Когда он приехал домой, уже смеркалось. Человек восемь разных людей побывало у него в этот вечер. Секретарь комитета, полковник его батальона, управляющий, дворецкий и разные просители. У всех были дела до Пьера, которые он должен был разрешить. Пьер ничего не понимал, не интересовался этими делами и давал на все вопросы только такие ответы, которые бы освободили его от этих людей. Наконец, оставшись один, он распечатал и прочел письмо жены.
«Они – солдаты на батарее, князь Андрей убит… старик… Простота есть покорность богу. Страдать надо… значение всего… сопрягать надо… жена идет замуж… Забыть и понять надо…» И он, подойдя к постели, не раздеваясь повалился на нее и тотчас же заснул.
Когда он проснулся на другой день утром, дворецкий пришел доложить, что от графа Растопчина пришел нарочно посланный полицейский чиновник – узнать, уехал ли или уезжает ли граф Безухов.
Человек десять разных людей, имеющих дело до Пьера, ждали его в гостиной.

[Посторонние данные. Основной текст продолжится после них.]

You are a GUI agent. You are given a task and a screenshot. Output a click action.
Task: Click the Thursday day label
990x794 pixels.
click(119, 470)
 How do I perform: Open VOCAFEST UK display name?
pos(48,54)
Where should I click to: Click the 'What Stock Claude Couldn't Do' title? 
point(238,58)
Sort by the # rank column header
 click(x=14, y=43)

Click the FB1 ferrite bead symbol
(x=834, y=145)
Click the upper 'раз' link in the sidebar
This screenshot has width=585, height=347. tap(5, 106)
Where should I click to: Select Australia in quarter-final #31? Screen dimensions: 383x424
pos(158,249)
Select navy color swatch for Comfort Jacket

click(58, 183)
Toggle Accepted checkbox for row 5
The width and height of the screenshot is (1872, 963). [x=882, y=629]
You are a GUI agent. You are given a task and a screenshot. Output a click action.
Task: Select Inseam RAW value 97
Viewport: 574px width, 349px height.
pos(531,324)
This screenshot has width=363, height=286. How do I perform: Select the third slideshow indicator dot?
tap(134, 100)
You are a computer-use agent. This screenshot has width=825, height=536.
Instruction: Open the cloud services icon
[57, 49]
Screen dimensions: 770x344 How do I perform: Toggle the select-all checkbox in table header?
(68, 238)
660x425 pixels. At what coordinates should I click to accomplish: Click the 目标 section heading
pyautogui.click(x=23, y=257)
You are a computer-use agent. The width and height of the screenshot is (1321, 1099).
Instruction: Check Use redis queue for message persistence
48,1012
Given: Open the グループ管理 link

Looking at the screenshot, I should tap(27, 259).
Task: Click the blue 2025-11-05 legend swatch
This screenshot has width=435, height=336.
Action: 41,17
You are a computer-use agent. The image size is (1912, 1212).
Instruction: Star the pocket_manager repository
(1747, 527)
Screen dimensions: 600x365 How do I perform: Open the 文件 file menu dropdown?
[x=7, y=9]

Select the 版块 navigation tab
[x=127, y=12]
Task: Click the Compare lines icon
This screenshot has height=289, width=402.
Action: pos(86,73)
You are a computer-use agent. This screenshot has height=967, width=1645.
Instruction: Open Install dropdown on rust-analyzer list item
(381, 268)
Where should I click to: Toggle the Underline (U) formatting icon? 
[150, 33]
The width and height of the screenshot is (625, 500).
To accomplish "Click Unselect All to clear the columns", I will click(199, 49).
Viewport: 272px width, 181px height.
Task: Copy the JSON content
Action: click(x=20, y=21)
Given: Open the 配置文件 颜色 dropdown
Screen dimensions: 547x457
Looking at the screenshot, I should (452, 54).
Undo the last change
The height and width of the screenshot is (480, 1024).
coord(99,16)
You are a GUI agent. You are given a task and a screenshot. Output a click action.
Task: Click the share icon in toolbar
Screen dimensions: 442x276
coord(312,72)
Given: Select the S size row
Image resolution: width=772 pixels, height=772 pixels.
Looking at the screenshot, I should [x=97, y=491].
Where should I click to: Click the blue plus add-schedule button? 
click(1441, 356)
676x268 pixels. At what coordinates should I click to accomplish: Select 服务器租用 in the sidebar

Пьер поспешно оделся, и, вместо того чтобы идти к тем, которые ожидали его, он пошел на заднее крыльцо и оттуда вышел в ворота.
С тех пор и до конца московского разорения никто из домашних Безуховых, несмотря на все поиски, не видал больше Пьера и не знал, где он находился.
Ростовы до 1 го сентября, то есть до кануна вступления неприятеля в Москву, оставались в городе.
После поступления Пети в полк казаков Оболенского и отъезда его в Белую Церковь, где формировался этот полк, на графиню нашел страх. Мысль о том, что оба ее сына находятся на войне, что оба они ушли из под ее крыла, что нынче или завтра каждый из них, а может быть, и оба вместе, как три сына одной ее знакомой, могут быть убиты, в первый раз теперь, в это лето, с жестокой ясностью пришла ей в голову. Она пыталась вытребовать к себе Николая, хотела сама ехать к Пете, определить его куда нибудь в Петербурге, но и то и другое оказывалось невозможным. Петя не мог быть возвращен иначе, как вместе с полком или посредством перевода в другой действующий полк. Николай находился где то в армии и после своего последнего письма, в котором подробно описывал свою встречу с княжной Марьей, не давал о себе слуха. Графиня не спала ночей и, когда засыпала, видела во сне убитых сыновей. После многих советов и переговоров граф придумал наконец средство для успокоения графини. Он перевел Петю из полка Оболенского в полк Безухова, который формировался под Москвою. Хотя Петя и оставался в военной службе, но при этом переводе графиня имела утешенье видеть хотя одного сына у себя под крылышком и надеялась устроить своего Петю так, чтобы больше не выпускать его и записывать всегда в такие места службы, где бы он никак не мог попасть в сражение. Пока один Nicolas был в опасности, графине казалось (и она даже каялась в этом), что она любит старшего больше всех остальных детей; но когда меньшой, шалун, дурно учившийся, все ломавший в доме и всем надоевший Петя, этот курносый Петя, с своими веселыми черными глазами, свежим румянцем и чуть пробивающимся пушком на щеках, попал туда, к этим большим, страшным, жестоким мужчинам, которые там что то сражаются и что то в этом находят радостного, – тогда матери показалось, что его то она любила больше, гораздо больше всех своих детей. Чем ближе подходило то время, когда должен был вернуться в Москву ожидаемый Петя, тем более увеличивалось беспокойство графини. Она думала уже, что никогда не дождется этого счастия. Присутствие не только Сони, но и любимой Наташи, даже мужа, раздражало графиню. «Что мне за дело до них, мне никого не нужно, кроме Пети!» – думала она.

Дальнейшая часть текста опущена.